ExponentialDave: Still a lot of room for improvement there, which is a good thing.
–Adjusted gross profit dollar growth accelerated to 114% over last year’s first quarter to $565.1 million, and outpaced revenue growth largely due to stronger Shopify Payments margins
–Adjusted net income for the quarter was $254.1 million, or $2.01 per diluted share, compared with adjusted net income of $22.3 million, or $0.19 per diluted share in last year’s first quarter.

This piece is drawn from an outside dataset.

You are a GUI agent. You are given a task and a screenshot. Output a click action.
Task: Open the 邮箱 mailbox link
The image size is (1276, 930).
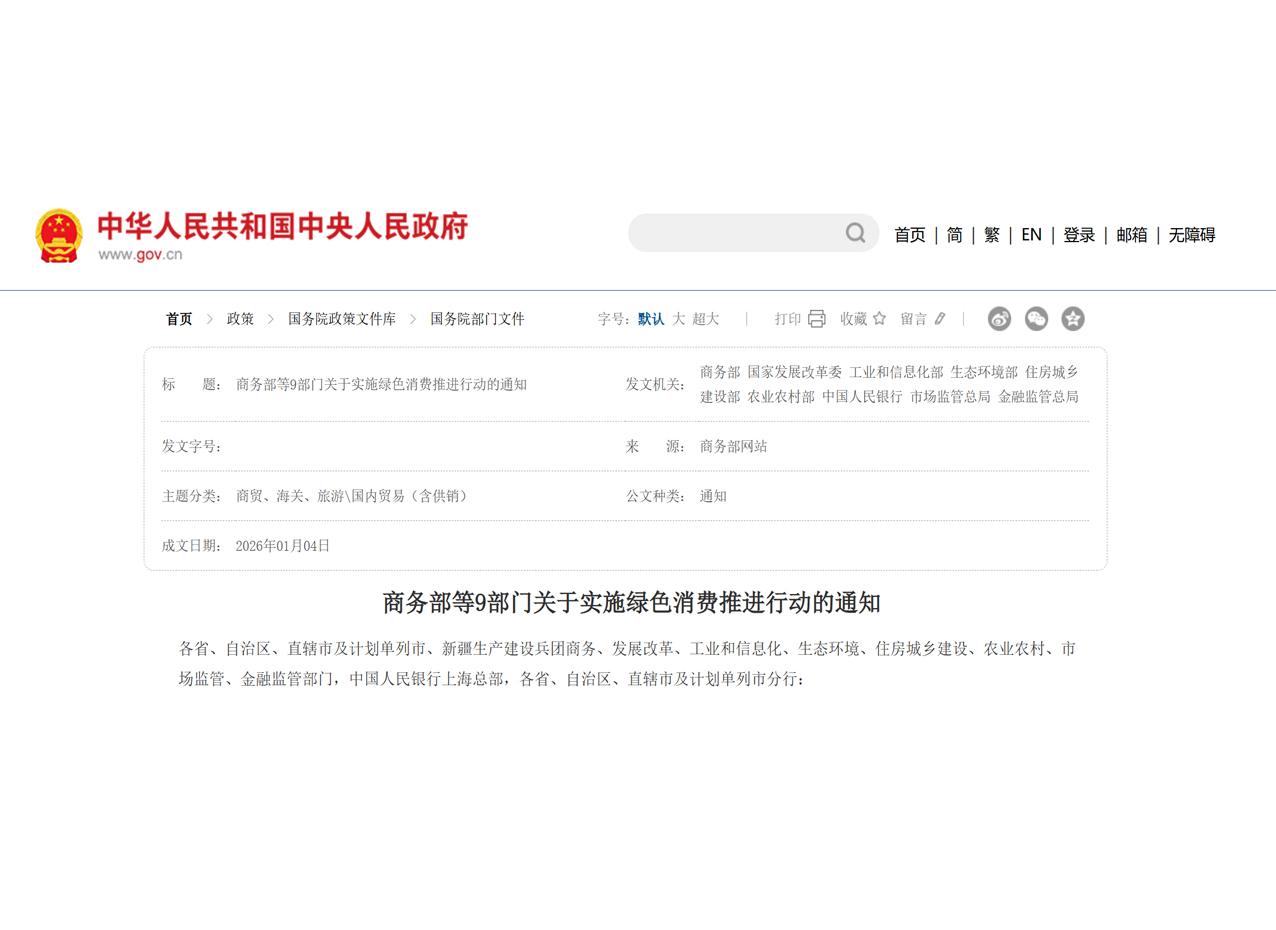pos(1132,235)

–Cash, cash equivalents and marketable securities balance was $7.87 billion on March 31
–Guidance: Shopify stopped providing hard guidance numbers last quarter permanently. What they are telling us is that there is a possibility that revenue for 2021 is more evenly distributed across all 4 quarters, in particular if a strong vaccination campaign mutes the threat of covid and sends people back to offline shopping.

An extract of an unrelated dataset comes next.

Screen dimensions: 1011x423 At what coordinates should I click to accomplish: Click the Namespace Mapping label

–Areas of investment: Shopify Fulfillment Network, 6 River Systems, the Shop app, and International Expansion.
–Quadrupled shops actively selling on Facebook Shops
–Added 14 more countries to TikTok marketing partnership
–Added Pinterest channel into 27 additional markets
–Online shopping assistant named “Shop” increases likelihood customers reorder by 11%
–Accelerated wallet, Shop Pay, Shopify’s buy now, pay later product, Shop Pay Installments and end-to-end order tracking all contributed to help merchants increase the lifetime value of their customers
–The Shop app had more than 107 million registered users in Q1, 24 million of which were monthly active users
–Shop pay had facilitated over $24 billion in cumulative GMV since its launch in 2017.
–Half of all eligible merchants use Shopify Shipping
–Shopify Capital lended $300 million to merchants in Q1, up 90% year-over-year
–Big customer lands for Shopify Plus: Mizuno, Lego, Kraft Heinz Direct, Lord & Taylor, WWE, Tinder
–45,000 partners referred at least one merchant to Shopify over the last 12 months, up to 73% year-over-year
–6,600 apps that extend Shopify’s product capabilities
–Non GAAP GM of 57% compared to 56% in Q1 2020.
Key Q & A’s:
Trevor Young: You flagged some impact from the stimulus payments in March which I think you indicated robust in early April. One, could you help us quantify that impact? And then how should we think about how that impacted the growth differential you mentioned between international and domestic GMV? Thanks.
Amy Shapero: Yes. So, the U.S. stimulus did have a noticeable impact to our GMV in the quarter, but GMV was strong even without it. And let me give you a couple of data points. So looking at total GMV, we started to see the acceleration in growth in January and February before U.S. stimulus was even a factor in March. And in addition, for the quarter, our GMV outside of the U.S. accelerated at a faster pace than the U.S. So this isn’t just a U.S. stimulus story. It was strength across the board in GMV. Across every merchant type, standard and plus, there was an acceleration in every geography, so strength across the board.
On whether or not Shopify’s elevated GMV will wane once covid ends:
"In terms of the pandemic and what that’s caused, if you actually look at Australia and New Zealand, which is not an exact proxy for the rest of the world, but certainly provides some interesting insights. In those places where things have really opened up post-pandemic, we’re actually not seeing any slowdown whatsoever in terms of consumers buying from our merchants. In fact, online GMV remains in elevated levels beyond in those places. So I don’t think the consumer preference shift that happened through COVID was a temporary thing."
Darren Aftahi: Maybe just to piggyback on what you said, Harley, I’m curious with the rollout in North America of more vaccines in April, and this is maybe more of a real-time question, I’m curious if you guys have seen any change in terms of the cadence of your merchants business, say, versus the early months of the year?
Harley Finkelstein: Yes. So as I mentioned, we have not seen that at all. We have not seen a slowdown. We mentioned merchant growth remained elevated in Q1. We’ve seen digital increasingly become the center of gravity. Growth is strong across all our regions.